I've considered painting the trunk of the Persian Vitex to make it even more of a yard art piece.   I spent a lot of time cutting back 'Pam's Pink' Turk's Cap today (Malvaviscus drummondii).  Underestimating mature size of plants is an ongoing problem of mine.  (The Head Gardener could say a lot on the subject but is not allowed.)

The fireplace wall bed has quite a few roses, some poorly placed Porterweed and Mexican Bush Sage (Salvia leucantha) and needs more structure.  That's a pot of Pink Muhly Grass (Muhlenbergia capillaris) that I might plant in front of the picture window.  It bugs the heck out of me to look inside and see the back of the television!

Stay tuned for further developments ...


Layanee said…
I love this look at your oasis. Don't fret concerning plant sizes, many of us who adore plants sometimes succumb to the 'planting to close' or 'cramming them in' method of planting heretofore called PTC or CTI method. I can almost hear the birds in your garden.
Commonweeder said…
I love your paths - and I'm warning you - we are planning a trip to Texas in the very early spring! expect a knock at your door.
I love the big views that give a real feel for your garden. Those plant stands on the patio foreshadow your purchase of Table With Legs!I am a big believer in cramming plants in...what else can one do if the alternative is to stop buying plants!
I don't think I ever noticed before that your neighbor has a palm tree. Even with lots of plants cleared, the garden looks great. What color are you thinking of to paint that tree? Turquoise, maybe?
Gail said…
Cindy, It looks wonderful~I am enamored of your gravel and stone paths~Love that you will be painting the tree!
If it's not the right color, you can always repaint it~But, try stain it's easier to use! Oh, my, am I ever a cramming them in gardener! gail
Anonymous said…
Hi Cindy, thanks for the tour. I looks so neat and tidy, you have been a busy gardener. The pathways and art, love those metal circles are what makes your garden so special. :-)
Kathy said…
You've really been cleaning up! All those seeds you're planning to scatter--I do that in March, maybe April. You really don't have winter down there, just segue straight from fall to spring, and then a double dose of summer!
Anonymous said…
looking good cindy! love the views, you've obviously been busy! have fun with your bulbs, they are addictive. glad to hear i'm not the only one who keeps overgrown plants in the ground for the sake of the butterflies... i also want to hear more about your persimmons... especially bc i saw some at peckerwood this weekend and was debating whether they'd do well here in b/cs.
Cindy, MCOK said…
Layanee, in my case it's more of a 'forget to pull it before it gets to bloom size' method!

Pat, I'm delighted to hear I'll get to see you in spring! I'd better get busy out there.

Leslie, the plant stands were sold as gazing ball stands but I like my use of them better.

MMD, that danged palm tree is a frond in my side. I frequently contemplate asking if I can pay someone to clean it up for them!

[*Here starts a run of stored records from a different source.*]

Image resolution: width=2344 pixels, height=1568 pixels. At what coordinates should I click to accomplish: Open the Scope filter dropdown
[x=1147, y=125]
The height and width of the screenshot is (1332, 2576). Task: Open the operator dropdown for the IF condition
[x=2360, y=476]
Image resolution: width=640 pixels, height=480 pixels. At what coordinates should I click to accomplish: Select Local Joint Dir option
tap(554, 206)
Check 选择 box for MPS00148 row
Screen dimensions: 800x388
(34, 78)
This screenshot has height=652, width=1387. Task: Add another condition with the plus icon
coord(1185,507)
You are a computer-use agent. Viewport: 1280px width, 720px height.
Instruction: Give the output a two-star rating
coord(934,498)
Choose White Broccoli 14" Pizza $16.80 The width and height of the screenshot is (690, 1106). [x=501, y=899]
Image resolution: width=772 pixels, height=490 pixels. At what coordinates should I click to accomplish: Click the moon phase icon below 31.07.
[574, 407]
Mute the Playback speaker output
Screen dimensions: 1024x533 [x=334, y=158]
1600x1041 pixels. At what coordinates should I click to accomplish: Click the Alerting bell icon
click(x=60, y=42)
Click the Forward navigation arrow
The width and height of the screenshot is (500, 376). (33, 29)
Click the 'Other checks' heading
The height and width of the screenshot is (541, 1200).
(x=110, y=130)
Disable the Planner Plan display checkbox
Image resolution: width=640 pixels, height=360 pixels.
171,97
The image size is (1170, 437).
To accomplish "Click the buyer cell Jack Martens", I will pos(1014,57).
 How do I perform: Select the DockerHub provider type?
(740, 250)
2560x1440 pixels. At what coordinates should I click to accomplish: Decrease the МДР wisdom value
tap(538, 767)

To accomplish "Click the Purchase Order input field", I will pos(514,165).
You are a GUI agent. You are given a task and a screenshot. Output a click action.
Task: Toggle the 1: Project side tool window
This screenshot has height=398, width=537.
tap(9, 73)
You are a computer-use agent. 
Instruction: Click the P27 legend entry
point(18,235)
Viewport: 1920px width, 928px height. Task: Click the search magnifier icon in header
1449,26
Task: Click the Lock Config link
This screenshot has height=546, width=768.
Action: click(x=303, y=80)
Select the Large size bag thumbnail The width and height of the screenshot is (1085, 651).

Gail, there's no telling just what kind of paint/stain I'll end up using on the tree. If I don't like it, I'll start over!

Frances, most of my garden art comes from Round Top or Warrenton. I love the spring & fall antiques fairs.

Kathy, I think what we call winter probably would feel more like fall to you!

Andrea, there are Texas persimmons and Mexican persimmons: the latter has a fuzzier leaf. These have grown quite happily in my garden with very little attention. I think they both started life in 1 gallon pots! Dang, I wanted to go to Peckerwood on Sunday but didn't want to go alone. Why didn't I think to call you? Go with me in spring!
I am afflicted with the same disease--underestimatitus! Your garden looks wonderful. I love the idea of pink Muhly Grass to hide the TV through the window. I am smitten with Muhly grass and would love to have a stand or two of it, but I don't seem to have enough sun.
Anonymous said…
Your paths are very inviting. Lovely garden and the plants will adapt.
meemsnyc said…
I love your yard, it's gorgeous! Pretty walkways.